Latest News: Major Gift for Visitor Experience

Artist renderings show concepts for three core components that are central to the visitor experience plan.A major gift by philanthropist David Rubenstein will help fund a project to reimagine and enhance the visitor experience for the nearly 2 million people who visit the Library of Congress' Thomas Jefferson Building each year. The goal is to better connect visitors with history and provide better access to the unparalleled collections held by the national library.

Rubenstein, the chairman of the Library’s James Madison Council and co-executive chairman of The Carlyle Group, will make a lead gift of $10 million to support the visitor experience project.

Rubenstein’s gift will build on the significant public investment Congress has made in the Library’s infrastructure. It will support the strategic plan set by Librarian of Congress Carla Hayden to make the Library more user centered for Congress, creators and learners of all ages.

“Literacy is critical to learning and achieving one’s full potential.

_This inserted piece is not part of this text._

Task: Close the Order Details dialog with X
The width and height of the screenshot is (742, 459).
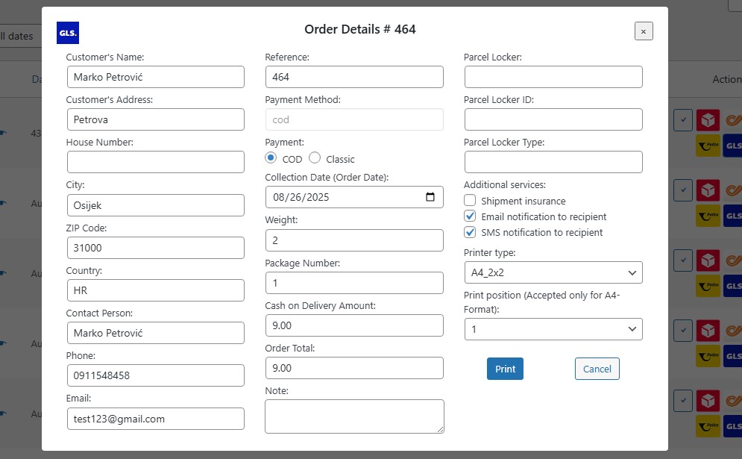Action: tap(644, 31)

The Library of Congress plays a unique role in advancing literacy and fostering a love of country and community. I am honored to be a part of this important project to enhance the visitor experience and present the Library’s countless treasures in new and creative ways,” Rubenstein said. “I commend Dr. Hayden for her vision and leadership in modernizing the Library’s spectacular Jefferson Building in ways that respect its beauty and grandeur.”

Click here for more information.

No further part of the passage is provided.